Potongan Puzzle.

108 18 3
                                    

Ray merasa sangat gelisah semenjak pagi ini. Ia sarapan dengan cepat dan bergegas menuju hutan.

Tiba-tiba layar peringatan muncul.

[Peringatan, ratusan monster terdeteksi menuju ke arah kota.]

Ray menggunakan sihir angin, terbang ke langit dan melihat segerombolan monster berada sekitar 5 km dari tempatnya terbang sekarang.

"Gawat, apa yang harus ku lakukan. Kawanan monster itu terlalu banyak untuk ku lawan sendiri."

[Kondisi darurat terdeteksi, disarankan mengaktifkan mode transform. Ya / Tidak]

Mode transform? Apa itu?

"Entahlah, pokoknya sekarang darurat. Aktifkan mode transform."

Tiba-tiba status Ray meningkat pesat.

[Perhatian, mode transform hanya bertahan selama 2 jam]

Ray melesat cepat ke arah gerombolan monster. Ia mendarat ditengah-tengah mereka dan membuat ledakan besar. Beberapa puluh monster yang terkena dampak ledakan berubah menjadi abu.

"Aku tidak percaya harus menyelesaikan semua monster ini dalam 2 jam. Yang benar saja?!" Ray berteriak frustasi dan menembak sihir secara membrutal.

Iya mengeluarkan Demonic Sword dari Inventory. Ia memfokuskan untuk menyerang monster dari baris depan, agar tidak ada monster yang sampai ke kota.
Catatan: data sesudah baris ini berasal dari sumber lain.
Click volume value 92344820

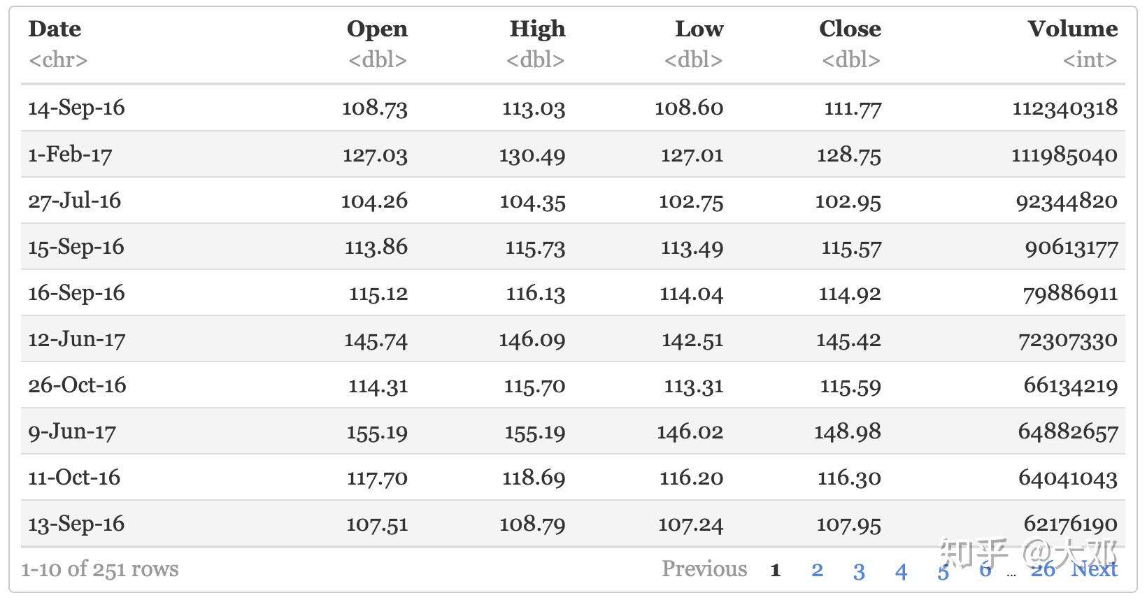[x=1067, y=201]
"Kalian para monster menyebalkan, kenapa kalian buat pagi tentram ku jadi berantakan?" Ray menggerutu dan melampiaskan kekesalannya ke para monster.

2 jam kemudian....

"Hah, selesai juga." Ray terduduk lemas dan menyimpan kembali pedangnya ke Inventory.

[Quest pertama sukses. Potion tingkat tinggi dan Title baru diperoleh]

Ray bergegas pergi dari tempat itu sebelum seseorang datang karena keributan yang ia buat.

Setelah merasa cukup jauh dari tempat sisa pertempuran Ray duduk dibawah satu pohon pinus yang cukup besar dan mengambil nafas sebentar.

"Ugh, kok sakit ya?" Ray meraba perutnya bagian kanan dan melihat tangannya terkena noda darah. Ia tertegun, "Oh tidak (((;ꏿ_ꏿ;)))" Batin Ray menjerit. Sepertinya salah satu monster tadi berhasil melukainya.

Pandangannya mulai berkunang-kunang. "Potion, aku perlu potion." Mengeluarkan potion tingkat sedang tetapi tangannya hampir kehilangan tenaga untuk mengangkat botol kaca potion yang berhasil ia keluarkan dari Inventory.

Tubuhnya ambruk lemas karena kehilangan cukup banyak darah. "Seseorang siapapun, aku benar-benar butuh bantuan sekarang."

"Ray!!!" Suara yang terdengar familiar memasuki pendengaran Ray. "Apa yang terjadi?! Astaga, kau terluka."

Ray berusaha tetap tersadar dan memusatkan pengelihatannya. "Sara? Apa aku  berhalusinasi?" Ray ragu.

"Lupakan kenapa aku disini, cepat kita harus segera mengobati mu." Sara panik. "Tidak, bantu aku minum potion ini." Ray dengan tangan gemetar menunjuk botol potion di dekatnya.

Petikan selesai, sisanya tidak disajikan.